Bukan hal mudah melaksanakan dakwah pendidikan kala itu. Sebab harus berhadapan dengan penjajah Belanda dan Jepang. Ditambah lagi kondisi ekonomi kala itu sungguh penuh kesulitan. Namun Hb Idrus optimistis menjadi penopang ekonomi Alkhairaat. Berbekal ikhtiar dan tawakal, dia menjadi penanggung jawab yang menghidupkan dan menumbuhkan ekonomi Alkhairaat serta menjamin penyelenggaraan pendidikan dan keberlangsungan guru.

Apakah murid dan santri Alkhairaat ketika itu dipungut biaya?

Berdasarkan penjelasan Sayid Zen bin Umar Smith yang menulis kisah hidup ‘Sang Mutiara’, mereka tidak dipungut biaya. Manajemen pendidikan merujuk kepada sistem madrasah di Arab. Siapapun yang mau belajar silakan datang dan ikuti segala aturan yang ada.

 

Pendidikan dan cinta

Yang menarik dari gaya mendidik Hb Idrus adalah, dia bukan sekadar menyebarluaskan ilmu, tapi juga cinta. Cinta kepada sesama manusia, saudara atau ukhuwah. Dengan begitu, satu sama lain harus saling menghormati, menguatkan (yasyuddu ba’dhuhum ba’dha).

Di majelis, dia merupakan guru yang memberikan ilmu. Namun di luar majelis, dia menjadi pemecah banyak masalah kehidupan masyarakat. Juga menjadi pedagang yang keuntungannya digunakan untuk keberlangsungan Alkhairaat.

Baca Juga


Bagi seorang Hb Idrus, harta bukanlah segalanya. Jika ada yang lebih membutuhkan, dialah yang pertama kali mengulurkan tangan untuk membantu orang lain. Gemar berbagi menjadi kebiasaannya sehari-hari.

 

Dakwahnya menggunakan bahasa yang sederhana sehingga mudah dipahami dan diterima masyarakat awam. Keikhlasan beliau dalam menggemakan ajaran Islam terlihat jelas dari hasil yang dicapainya, yaitu walaupun dengan bahasa Indonesia (saat itu popular sebagai bahasa Melayu) yang sangat terbatas, dia mampu meyakinkan dan memberikan pelajaran yang komprehensif sehingga diterima masyarakat.

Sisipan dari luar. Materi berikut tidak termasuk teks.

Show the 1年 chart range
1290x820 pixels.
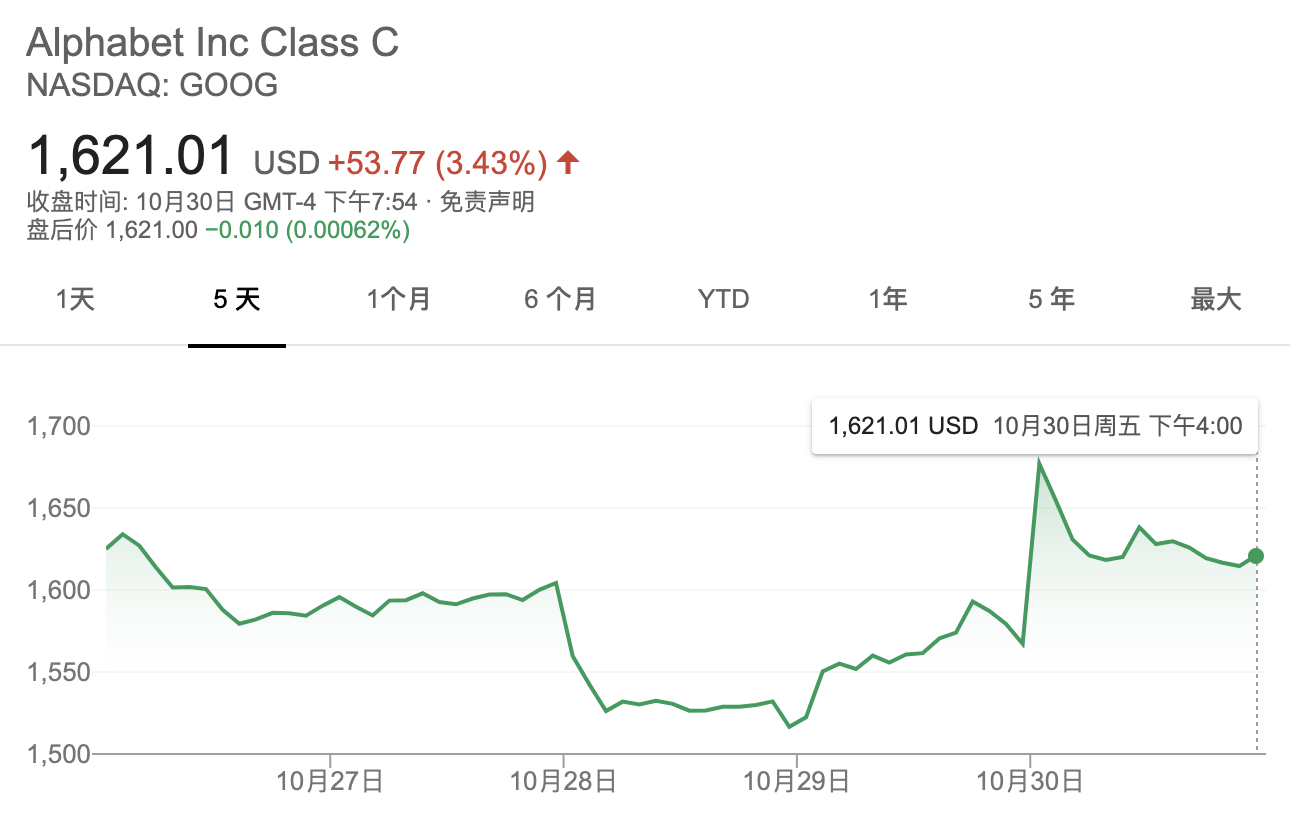[887, 299]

Di tengah kesibukannya yang sangat padat, sebagai pendidik, beliau tetap meluangkan waktu mengajar di madrasah Alkhairaat.

Waktunya sangat berkah. Tiap menit yang dilaluinya tidak akan disia-siakan untuk sesuatu yang tidak bermanfaat. Allah SWT telah memberi limpahan rahmat kepada beliau dalam bentuk kecerdasan, kemampuan sastra merangkai kata nan indah dan istiqamah memperjuangkan pendidikan Islam dan perjuangan melepaskan kehidupan dari belenggu penjajahan, seperti yang dilakukan datuknya Nabi Besar Muhammad SAW.

Penggubah syair

Sebagai sastrawan, syair gubahannya menyejukkan hati, bagaikan air jernih yang sejuk mengalir membasahi nurani siapa pun yang menyimaknya. Terkadang syairnya merefleksikan kritik sosial atau memberi motivasi dan semangat kepada para pemuda untuk bergerak bersama pejuang yang lain dalam memperjuangkan kemerdekaan negeri ini.

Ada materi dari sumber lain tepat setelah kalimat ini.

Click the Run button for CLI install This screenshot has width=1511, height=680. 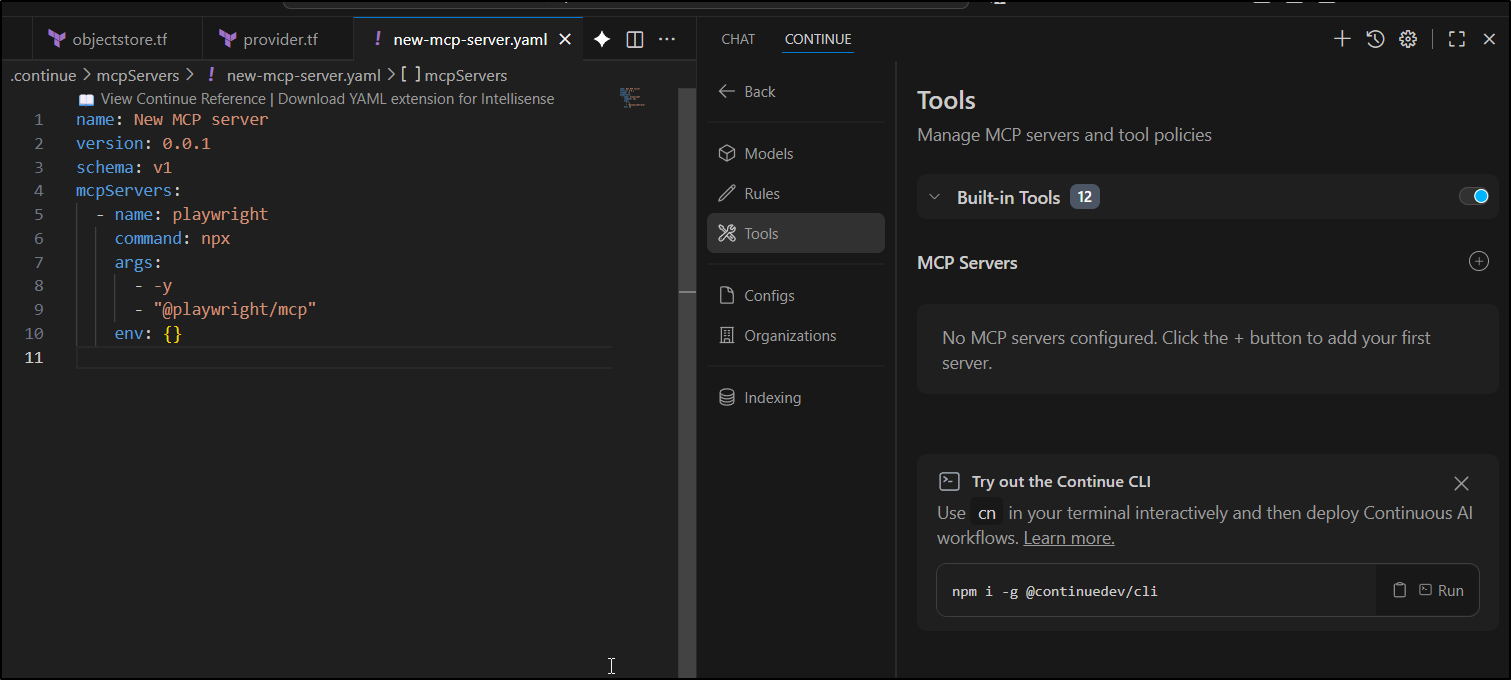coord(1441,590)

Pada tahun 1933 M, pemerintah Hindia Belanda mengeluarkan peraturan yang isinya mewajibkan siswa Alkhairaat membayar pajak kepada pemerintah kolonial. Begitu peraturan itu disampaikan, spontan para siswa yang jumlahnya ratusan orang berdemontrasi di depan kantor pajak, menuntut dibatalkannya peraturan tersebut. Pemerintah Kolonial Belanda khawatir akan meluasnya demontrasi sehingga mengancam keamanan dan ketertiban masyarakat. Karena itu, pemerintah kemudian mengabulkan tuntutan para siswa. Alhamdulillah, kebijakan memungut pajak tidak dijalankan.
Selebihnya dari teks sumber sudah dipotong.